Aim of the task – Rewrite only the lines from the one containing "The width and" through the end of the items, swapping "screenshot" for "image" and keeping everything else unchanged. Leave the pictures out.

[Collected data entries]
# # # #
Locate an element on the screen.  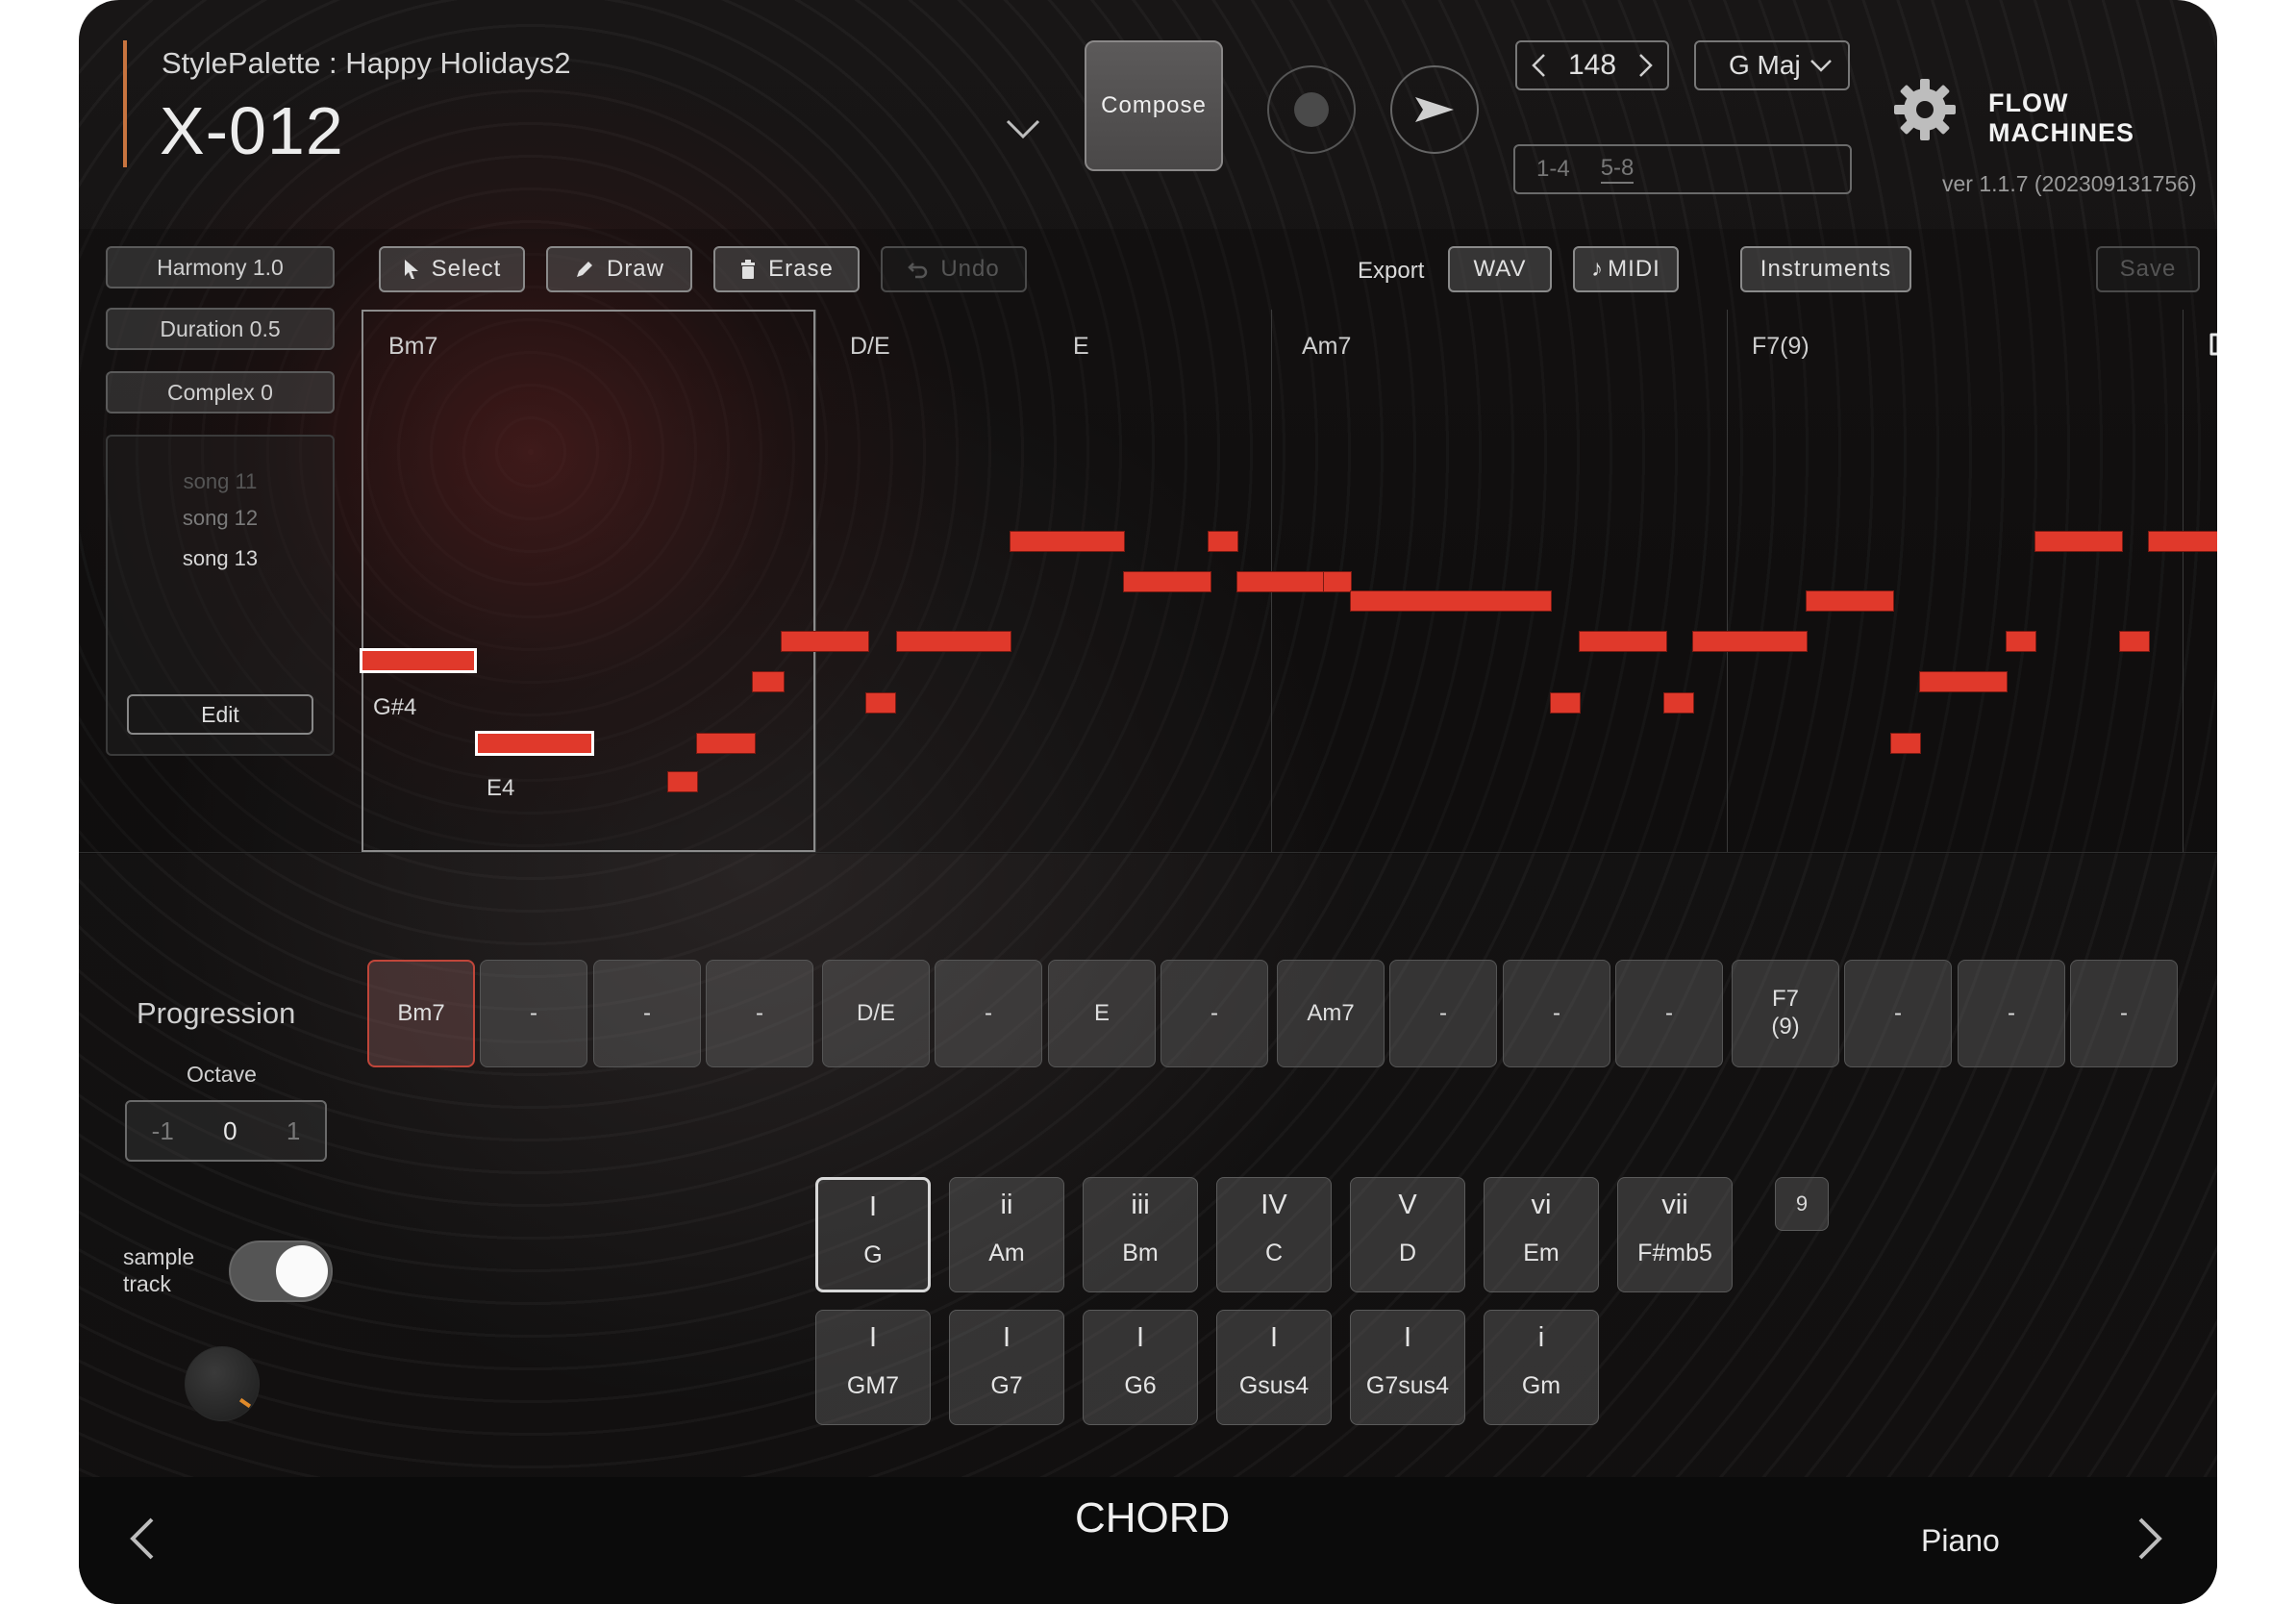
progression-slot: Bm7 is located at coordinates (421, 1014).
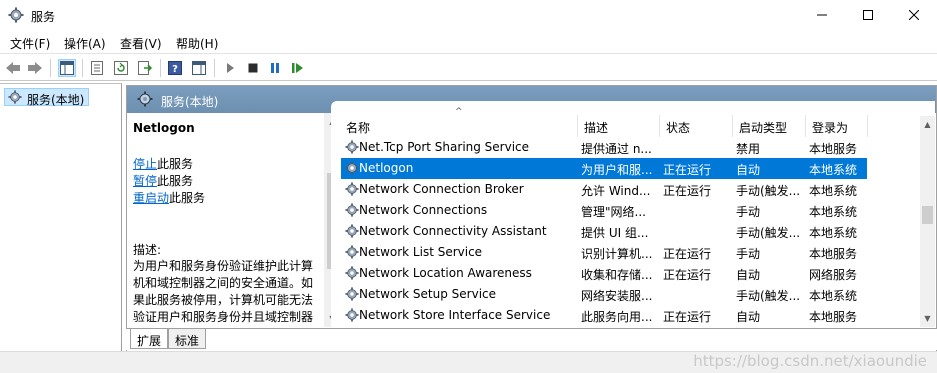  Describe the element at coordinates (97, 68) in the screenshot. I see `properties-button` at that location.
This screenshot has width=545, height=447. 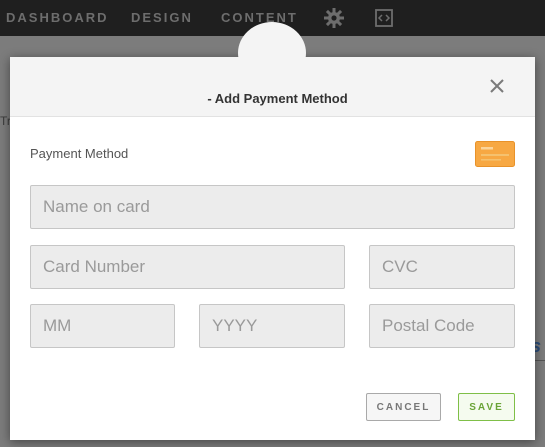 I want to click on cvc-input, so click(x=442, y=267).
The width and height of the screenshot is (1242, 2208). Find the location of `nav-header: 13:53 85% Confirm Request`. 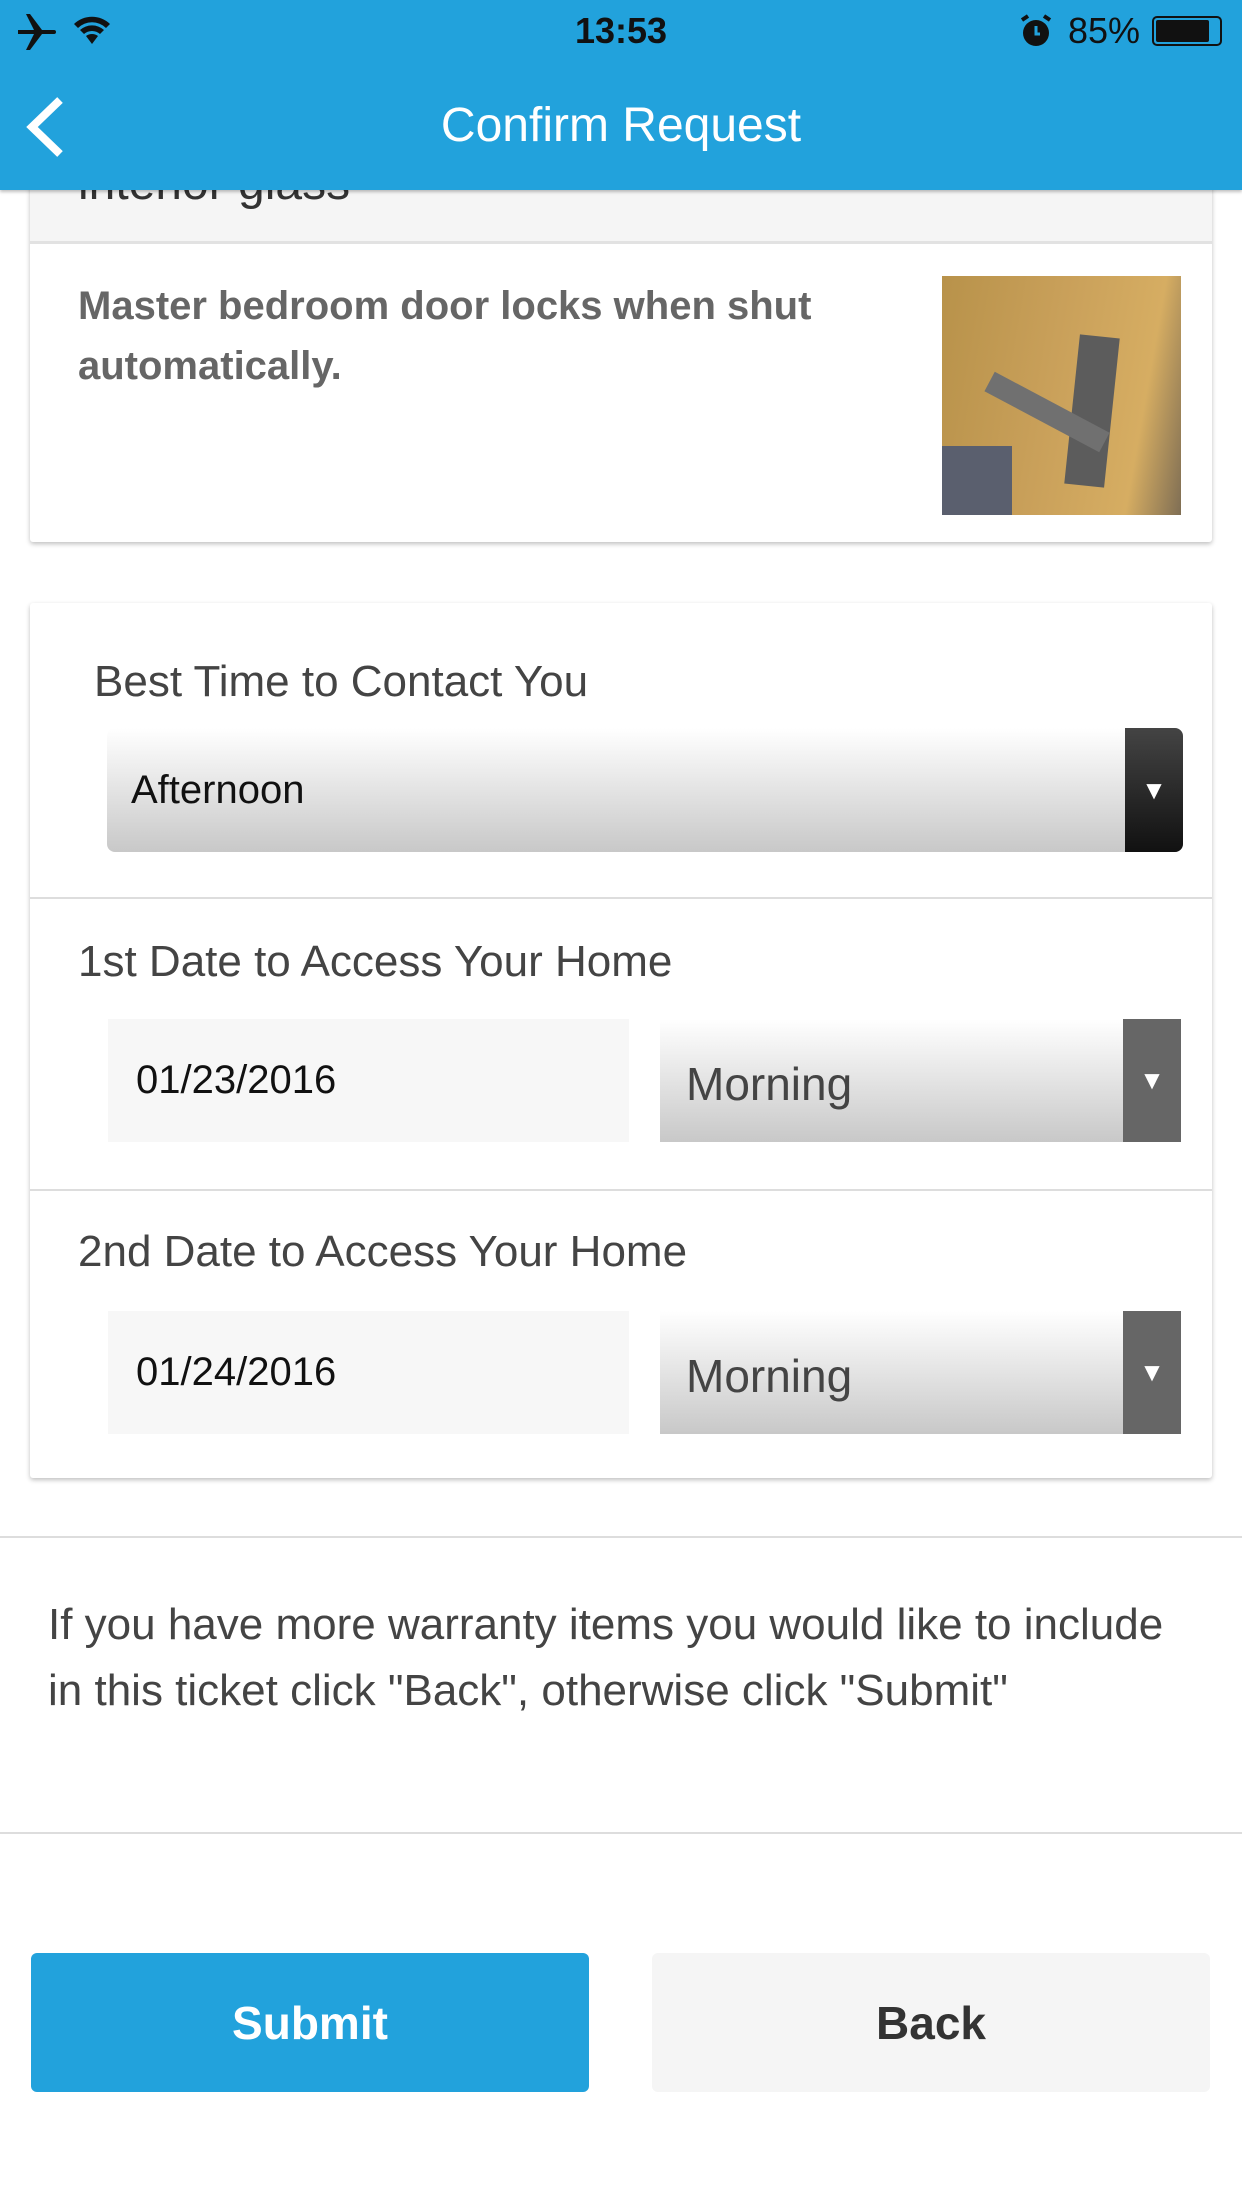

nav-header: 13:53 85% Confirm Request is located at coordinates (621, 95).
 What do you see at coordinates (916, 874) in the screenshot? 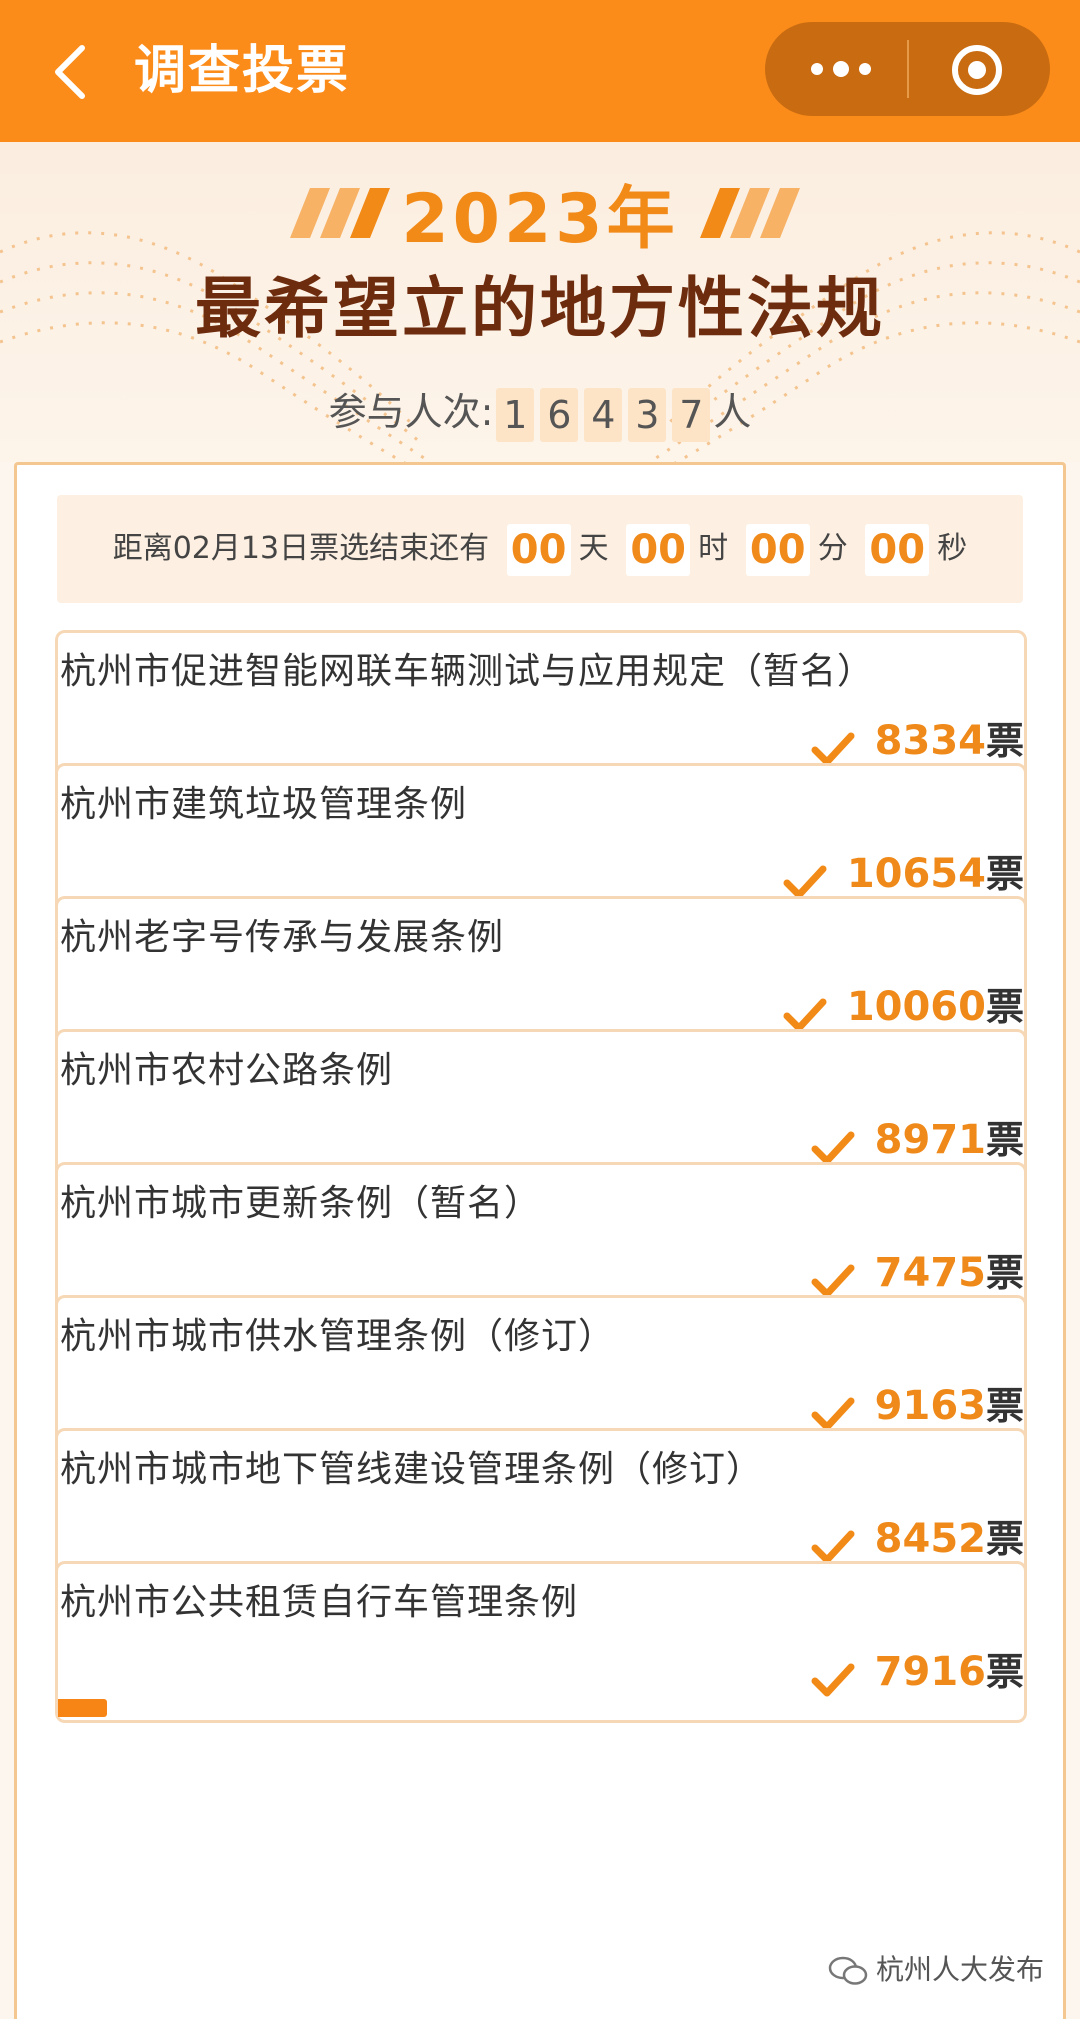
# # # #
The completed task –
The width and height of the image is (1242, 2208). Find the location of `nav-header: 13:53 85% Confirm Request`. 

nav-header: 13:53 85% Confirm Request is located at coordinates (621, 95).
 What do you see at coordinates (916, 874) in the image? 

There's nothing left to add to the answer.